▶ [Task goal]: Please rewrite everything from the line containing "Task: Click the network" down to the line containing "(x=104, y=622)", both included, as a numbered list of items without the blank lines.

▶ [Raw records]:
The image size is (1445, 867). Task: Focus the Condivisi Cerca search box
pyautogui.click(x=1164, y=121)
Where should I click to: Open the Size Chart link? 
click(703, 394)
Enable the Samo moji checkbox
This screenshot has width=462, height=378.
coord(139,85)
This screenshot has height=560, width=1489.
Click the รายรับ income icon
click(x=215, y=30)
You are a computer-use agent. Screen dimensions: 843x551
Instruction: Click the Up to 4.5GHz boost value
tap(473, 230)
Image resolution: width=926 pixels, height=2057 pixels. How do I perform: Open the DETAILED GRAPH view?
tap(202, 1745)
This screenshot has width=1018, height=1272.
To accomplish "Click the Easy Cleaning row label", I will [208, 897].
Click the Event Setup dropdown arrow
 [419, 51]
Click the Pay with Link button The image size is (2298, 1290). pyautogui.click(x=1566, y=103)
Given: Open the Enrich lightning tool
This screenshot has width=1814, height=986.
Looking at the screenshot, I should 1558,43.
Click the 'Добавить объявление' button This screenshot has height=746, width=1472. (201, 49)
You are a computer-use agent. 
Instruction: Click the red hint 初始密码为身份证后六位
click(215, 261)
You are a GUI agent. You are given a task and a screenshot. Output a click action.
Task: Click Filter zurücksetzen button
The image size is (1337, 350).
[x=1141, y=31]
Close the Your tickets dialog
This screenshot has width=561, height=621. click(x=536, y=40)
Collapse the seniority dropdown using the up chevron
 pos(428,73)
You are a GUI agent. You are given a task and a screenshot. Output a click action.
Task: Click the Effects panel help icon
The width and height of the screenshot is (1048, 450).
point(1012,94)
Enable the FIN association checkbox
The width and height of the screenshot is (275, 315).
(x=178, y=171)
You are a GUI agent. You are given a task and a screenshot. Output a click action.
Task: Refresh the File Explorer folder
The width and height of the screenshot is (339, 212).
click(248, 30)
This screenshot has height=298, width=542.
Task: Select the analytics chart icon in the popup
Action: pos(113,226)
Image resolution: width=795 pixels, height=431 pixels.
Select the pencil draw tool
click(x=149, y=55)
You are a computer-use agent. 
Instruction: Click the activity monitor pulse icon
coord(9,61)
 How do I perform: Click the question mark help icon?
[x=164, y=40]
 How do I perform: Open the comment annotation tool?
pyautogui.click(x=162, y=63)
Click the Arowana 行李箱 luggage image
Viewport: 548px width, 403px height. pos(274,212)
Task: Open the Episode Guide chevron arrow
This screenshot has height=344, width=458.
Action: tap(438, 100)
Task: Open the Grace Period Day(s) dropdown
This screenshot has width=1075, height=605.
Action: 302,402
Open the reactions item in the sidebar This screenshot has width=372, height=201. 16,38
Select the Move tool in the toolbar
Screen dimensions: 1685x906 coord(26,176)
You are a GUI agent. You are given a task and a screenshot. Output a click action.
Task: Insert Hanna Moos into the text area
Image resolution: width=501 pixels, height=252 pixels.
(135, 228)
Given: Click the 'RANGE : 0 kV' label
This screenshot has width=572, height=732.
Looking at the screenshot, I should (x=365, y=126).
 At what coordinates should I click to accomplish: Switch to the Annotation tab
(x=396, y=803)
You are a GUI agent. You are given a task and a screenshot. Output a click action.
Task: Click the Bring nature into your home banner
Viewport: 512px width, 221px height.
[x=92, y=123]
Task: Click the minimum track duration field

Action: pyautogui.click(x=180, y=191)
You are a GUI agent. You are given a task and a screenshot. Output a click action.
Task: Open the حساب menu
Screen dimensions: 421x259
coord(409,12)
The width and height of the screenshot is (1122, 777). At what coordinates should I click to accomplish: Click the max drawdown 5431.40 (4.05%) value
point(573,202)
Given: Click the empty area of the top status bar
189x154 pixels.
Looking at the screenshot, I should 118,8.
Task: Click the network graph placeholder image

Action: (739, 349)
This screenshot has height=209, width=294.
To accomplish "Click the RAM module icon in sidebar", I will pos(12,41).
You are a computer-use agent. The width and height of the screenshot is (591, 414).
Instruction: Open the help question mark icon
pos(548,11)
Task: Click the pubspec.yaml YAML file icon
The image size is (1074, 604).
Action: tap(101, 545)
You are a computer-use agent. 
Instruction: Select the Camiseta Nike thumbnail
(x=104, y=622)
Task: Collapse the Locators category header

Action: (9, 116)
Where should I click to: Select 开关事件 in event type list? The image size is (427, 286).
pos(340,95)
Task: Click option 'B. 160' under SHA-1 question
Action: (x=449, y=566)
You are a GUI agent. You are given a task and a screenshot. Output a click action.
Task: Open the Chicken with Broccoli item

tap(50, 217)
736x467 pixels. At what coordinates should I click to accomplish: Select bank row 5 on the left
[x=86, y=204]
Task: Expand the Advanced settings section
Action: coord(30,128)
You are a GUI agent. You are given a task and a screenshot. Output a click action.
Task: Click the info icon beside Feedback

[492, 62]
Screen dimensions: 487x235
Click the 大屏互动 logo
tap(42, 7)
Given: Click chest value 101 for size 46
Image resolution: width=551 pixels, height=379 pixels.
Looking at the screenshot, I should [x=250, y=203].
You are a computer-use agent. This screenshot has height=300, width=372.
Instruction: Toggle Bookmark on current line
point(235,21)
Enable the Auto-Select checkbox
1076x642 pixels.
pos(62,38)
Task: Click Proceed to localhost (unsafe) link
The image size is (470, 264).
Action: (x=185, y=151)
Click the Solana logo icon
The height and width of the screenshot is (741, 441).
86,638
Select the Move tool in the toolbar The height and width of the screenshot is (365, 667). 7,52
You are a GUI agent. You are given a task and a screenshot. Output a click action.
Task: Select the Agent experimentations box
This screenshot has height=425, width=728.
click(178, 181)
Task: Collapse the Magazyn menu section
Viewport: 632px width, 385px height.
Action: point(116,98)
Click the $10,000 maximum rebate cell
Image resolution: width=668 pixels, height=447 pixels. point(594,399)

▶ [The solution]:
1. Task: Click the network graph placeholder image
2. Action: (739, 349)
3. This screenshot has height=209, width=294.
4. To accomplish "Click the RAM module icon in sidebar", I will pos(12,41).
5. You are a computer-use agent. The width and height of the screenshot is (591, 414).
6. Instruction: Open the help question mark icon
7. pos(548,11)
8. Task: Click the pubspec.yaml YAML file icon
9. The image size is (1074, 604).
10. Action: tap(101, 545)
11. You are a computer-use agent. 
12. Instruction: Select the Camiseta Nike thumbnail
13. (x=104, y=622)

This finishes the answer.